BEGIN DATA UNDER STUDY

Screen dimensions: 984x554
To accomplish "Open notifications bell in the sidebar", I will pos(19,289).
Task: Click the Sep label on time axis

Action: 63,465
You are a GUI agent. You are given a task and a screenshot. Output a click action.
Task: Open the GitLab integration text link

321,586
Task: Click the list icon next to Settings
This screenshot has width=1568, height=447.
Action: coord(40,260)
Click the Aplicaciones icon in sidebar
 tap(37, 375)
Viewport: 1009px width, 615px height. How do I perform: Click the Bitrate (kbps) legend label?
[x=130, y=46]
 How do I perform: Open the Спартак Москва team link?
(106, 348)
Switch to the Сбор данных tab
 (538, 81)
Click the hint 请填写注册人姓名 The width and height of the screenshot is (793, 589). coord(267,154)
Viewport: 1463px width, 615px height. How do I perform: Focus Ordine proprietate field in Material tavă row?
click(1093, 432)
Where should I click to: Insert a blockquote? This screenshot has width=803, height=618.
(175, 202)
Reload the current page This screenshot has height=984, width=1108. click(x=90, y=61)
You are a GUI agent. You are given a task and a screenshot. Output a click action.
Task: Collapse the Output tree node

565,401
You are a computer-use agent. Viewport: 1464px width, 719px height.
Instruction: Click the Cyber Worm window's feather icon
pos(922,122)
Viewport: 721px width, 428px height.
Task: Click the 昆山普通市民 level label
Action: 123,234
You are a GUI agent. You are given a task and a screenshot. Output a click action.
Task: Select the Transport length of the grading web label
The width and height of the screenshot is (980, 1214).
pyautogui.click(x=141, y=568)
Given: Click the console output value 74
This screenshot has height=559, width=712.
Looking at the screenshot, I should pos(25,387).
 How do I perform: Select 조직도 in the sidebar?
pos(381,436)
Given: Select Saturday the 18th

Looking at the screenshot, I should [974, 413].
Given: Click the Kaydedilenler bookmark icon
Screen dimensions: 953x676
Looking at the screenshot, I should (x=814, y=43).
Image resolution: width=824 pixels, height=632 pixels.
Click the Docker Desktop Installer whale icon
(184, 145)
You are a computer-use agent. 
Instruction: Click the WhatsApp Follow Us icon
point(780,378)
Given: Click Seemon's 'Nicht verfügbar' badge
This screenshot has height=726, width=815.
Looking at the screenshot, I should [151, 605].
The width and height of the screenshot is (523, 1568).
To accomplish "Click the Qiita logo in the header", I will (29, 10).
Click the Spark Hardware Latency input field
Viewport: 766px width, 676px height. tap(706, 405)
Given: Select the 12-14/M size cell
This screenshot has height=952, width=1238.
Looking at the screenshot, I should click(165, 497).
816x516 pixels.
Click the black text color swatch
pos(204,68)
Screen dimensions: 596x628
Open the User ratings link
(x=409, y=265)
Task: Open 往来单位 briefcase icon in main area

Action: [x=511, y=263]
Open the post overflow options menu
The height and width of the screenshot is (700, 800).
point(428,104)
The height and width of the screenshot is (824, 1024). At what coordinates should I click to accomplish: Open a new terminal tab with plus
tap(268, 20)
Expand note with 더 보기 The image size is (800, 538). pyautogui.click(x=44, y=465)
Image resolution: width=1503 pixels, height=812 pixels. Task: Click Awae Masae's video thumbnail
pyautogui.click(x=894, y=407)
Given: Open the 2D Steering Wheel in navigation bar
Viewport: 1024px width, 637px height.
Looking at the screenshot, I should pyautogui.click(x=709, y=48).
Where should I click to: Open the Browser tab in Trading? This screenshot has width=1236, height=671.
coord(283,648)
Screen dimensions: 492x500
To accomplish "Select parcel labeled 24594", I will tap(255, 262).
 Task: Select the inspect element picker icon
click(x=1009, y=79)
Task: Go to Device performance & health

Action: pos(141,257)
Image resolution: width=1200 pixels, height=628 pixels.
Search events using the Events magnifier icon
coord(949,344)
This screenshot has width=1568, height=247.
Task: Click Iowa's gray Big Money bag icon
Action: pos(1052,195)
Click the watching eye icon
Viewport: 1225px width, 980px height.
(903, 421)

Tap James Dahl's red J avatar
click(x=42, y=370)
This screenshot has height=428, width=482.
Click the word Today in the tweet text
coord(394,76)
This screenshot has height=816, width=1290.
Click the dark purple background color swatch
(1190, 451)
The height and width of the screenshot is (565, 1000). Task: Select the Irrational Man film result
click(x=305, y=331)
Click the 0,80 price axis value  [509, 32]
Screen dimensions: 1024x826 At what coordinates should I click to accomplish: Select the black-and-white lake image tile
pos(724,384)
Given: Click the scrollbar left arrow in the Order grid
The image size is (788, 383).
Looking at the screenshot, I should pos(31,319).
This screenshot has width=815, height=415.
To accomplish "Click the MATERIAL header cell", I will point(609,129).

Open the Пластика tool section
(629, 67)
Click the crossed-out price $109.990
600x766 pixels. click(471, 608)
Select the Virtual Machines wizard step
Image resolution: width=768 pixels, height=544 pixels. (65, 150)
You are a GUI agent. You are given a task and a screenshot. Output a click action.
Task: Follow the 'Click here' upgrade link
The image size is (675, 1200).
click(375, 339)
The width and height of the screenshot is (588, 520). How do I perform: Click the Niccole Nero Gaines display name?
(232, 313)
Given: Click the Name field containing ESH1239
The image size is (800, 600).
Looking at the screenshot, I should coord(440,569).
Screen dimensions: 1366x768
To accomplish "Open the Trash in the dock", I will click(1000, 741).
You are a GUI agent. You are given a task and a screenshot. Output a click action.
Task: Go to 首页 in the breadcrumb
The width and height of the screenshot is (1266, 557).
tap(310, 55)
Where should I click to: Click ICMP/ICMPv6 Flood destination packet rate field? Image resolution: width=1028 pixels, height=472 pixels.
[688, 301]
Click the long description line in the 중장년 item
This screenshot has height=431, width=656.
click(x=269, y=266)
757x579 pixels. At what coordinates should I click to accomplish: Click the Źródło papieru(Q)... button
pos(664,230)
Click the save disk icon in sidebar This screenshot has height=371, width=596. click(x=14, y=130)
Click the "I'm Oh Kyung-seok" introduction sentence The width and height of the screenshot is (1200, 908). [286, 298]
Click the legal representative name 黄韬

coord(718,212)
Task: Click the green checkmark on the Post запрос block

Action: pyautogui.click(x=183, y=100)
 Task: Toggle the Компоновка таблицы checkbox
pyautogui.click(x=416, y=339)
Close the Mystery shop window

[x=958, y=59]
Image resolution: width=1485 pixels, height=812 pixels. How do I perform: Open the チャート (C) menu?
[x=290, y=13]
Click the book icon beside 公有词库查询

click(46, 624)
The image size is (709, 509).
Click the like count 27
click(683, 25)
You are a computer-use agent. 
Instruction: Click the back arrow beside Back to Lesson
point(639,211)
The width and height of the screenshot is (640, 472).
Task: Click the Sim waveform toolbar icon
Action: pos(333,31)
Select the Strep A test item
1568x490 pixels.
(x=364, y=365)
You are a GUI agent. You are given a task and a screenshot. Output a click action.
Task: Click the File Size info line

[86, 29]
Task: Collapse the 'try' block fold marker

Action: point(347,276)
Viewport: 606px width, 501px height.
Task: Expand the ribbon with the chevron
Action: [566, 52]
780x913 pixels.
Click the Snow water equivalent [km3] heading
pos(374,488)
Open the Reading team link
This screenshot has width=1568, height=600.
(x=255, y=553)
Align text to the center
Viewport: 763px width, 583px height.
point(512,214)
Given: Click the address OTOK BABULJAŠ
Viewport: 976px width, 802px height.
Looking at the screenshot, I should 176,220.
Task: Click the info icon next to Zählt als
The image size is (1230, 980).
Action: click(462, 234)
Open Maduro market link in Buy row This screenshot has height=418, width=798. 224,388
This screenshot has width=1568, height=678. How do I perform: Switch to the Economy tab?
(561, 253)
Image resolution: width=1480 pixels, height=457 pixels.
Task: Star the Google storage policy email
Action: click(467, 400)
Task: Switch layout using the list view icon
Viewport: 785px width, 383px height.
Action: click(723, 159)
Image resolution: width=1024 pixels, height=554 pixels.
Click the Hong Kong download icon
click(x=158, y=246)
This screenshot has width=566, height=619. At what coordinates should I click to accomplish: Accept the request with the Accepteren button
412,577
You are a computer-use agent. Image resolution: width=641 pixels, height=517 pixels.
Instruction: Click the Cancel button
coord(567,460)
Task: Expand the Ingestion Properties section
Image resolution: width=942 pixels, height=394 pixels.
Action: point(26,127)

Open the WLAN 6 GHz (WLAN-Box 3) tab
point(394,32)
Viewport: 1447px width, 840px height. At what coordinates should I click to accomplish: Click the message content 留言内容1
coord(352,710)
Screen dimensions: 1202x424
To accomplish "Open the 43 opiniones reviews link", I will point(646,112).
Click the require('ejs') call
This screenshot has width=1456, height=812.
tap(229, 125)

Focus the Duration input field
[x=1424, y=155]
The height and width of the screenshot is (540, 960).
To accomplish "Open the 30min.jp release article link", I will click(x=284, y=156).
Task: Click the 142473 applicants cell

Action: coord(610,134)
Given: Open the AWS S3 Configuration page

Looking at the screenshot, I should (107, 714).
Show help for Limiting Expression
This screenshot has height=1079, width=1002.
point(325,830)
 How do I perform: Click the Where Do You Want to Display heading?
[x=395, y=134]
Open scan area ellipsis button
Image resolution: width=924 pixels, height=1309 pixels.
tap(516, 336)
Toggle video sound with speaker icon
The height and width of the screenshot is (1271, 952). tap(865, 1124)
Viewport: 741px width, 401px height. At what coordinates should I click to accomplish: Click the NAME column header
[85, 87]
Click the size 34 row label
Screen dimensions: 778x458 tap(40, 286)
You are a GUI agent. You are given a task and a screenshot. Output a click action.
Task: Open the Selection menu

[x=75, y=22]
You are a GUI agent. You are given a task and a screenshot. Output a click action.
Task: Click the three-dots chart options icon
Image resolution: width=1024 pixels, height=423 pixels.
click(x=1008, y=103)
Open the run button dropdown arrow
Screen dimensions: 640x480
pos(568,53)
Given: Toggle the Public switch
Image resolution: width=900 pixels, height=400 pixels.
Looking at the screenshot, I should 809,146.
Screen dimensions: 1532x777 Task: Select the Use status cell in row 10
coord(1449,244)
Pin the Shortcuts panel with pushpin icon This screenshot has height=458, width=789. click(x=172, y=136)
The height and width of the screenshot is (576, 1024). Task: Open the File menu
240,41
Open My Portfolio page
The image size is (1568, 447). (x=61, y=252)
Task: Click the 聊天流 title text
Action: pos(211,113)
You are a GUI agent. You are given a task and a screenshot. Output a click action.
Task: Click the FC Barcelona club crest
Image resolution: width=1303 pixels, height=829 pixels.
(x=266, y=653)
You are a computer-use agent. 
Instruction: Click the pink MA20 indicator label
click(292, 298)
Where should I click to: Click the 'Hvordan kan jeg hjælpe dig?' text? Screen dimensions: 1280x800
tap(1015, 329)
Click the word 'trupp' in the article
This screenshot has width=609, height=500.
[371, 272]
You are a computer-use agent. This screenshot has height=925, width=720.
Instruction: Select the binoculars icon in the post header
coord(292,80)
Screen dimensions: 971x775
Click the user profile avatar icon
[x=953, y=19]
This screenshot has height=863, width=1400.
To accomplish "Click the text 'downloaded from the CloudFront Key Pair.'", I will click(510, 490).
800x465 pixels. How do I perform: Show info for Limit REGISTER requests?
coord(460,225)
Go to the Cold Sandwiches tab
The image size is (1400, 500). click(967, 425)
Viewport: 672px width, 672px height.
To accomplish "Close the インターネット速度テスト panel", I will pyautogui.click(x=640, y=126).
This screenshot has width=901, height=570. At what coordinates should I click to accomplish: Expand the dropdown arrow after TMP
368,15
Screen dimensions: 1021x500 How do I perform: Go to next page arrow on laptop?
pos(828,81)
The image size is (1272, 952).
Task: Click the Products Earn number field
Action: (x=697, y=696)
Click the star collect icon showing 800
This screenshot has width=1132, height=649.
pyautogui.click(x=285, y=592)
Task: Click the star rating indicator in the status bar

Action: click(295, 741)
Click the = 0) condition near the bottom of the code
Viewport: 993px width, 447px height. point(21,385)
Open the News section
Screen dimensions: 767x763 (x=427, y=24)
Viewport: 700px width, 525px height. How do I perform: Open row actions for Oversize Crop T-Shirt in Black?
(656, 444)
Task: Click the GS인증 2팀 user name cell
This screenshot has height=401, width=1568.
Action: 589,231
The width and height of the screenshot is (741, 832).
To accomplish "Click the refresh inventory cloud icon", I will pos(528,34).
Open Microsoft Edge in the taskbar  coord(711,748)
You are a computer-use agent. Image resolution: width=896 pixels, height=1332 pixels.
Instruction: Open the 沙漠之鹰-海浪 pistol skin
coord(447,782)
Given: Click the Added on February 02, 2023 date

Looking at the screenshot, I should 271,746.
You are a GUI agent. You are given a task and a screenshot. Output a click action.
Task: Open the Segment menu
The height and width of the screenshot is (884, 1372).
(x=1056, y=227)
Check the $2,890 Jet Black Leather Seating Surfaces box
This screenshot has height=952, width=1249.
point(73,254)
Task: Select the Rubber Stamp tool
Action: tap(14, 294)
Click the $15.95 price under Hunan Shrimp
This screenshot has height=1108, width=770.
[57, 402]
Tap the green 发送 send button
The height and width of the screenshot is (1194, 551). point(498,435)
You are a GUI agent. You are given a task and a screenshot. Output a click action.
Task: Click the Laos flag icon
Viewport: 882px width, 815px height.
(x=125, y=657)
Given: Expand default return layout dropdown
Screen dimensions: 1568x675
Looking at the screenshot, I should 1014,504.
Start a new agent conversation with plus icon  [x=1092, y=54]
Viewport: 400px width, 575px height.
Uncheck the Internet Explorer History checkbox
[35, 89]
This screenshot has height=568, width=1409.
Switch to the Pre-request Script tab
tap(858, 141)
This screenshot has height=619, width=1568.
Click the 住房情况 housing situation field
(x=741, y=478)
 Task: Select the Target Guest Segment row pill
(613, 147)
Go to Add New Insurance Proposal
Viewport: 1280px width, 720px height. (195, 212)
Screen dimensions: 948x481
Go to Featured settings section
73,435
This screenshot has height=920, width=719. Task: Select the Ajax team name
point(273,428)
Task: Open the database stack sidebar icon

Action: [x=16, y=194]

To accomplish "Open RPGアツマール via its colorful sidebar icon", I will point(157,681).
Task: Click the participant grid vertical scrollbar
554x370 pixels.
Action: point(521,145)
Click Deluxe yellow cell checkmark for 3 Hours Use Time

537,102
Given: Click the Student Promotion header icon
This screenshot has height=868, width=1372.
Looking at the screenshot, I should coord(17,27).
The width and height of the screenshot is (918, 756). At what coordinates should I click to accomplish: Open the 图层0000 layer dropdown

END DATA UNDER STUDY

THE PROBLEM:
Give back exactly the lines above, from the line containing "The height and width of the screenshot is (700, 800)." through the line containing "Expand note with", with both end lines and nothing more.

WRITTEN ANSWER:
The height and width of the screenshot is (700, 800).
point(428,104)
The height and width of the screenshot is (824, 1024). At what coordinates should I click to accomplish: Open a new terminal tab with plus
tap(268, 20)
Expand note with 더 보기 The image size is (800, 538). pyautogui.click(x=44, y=465)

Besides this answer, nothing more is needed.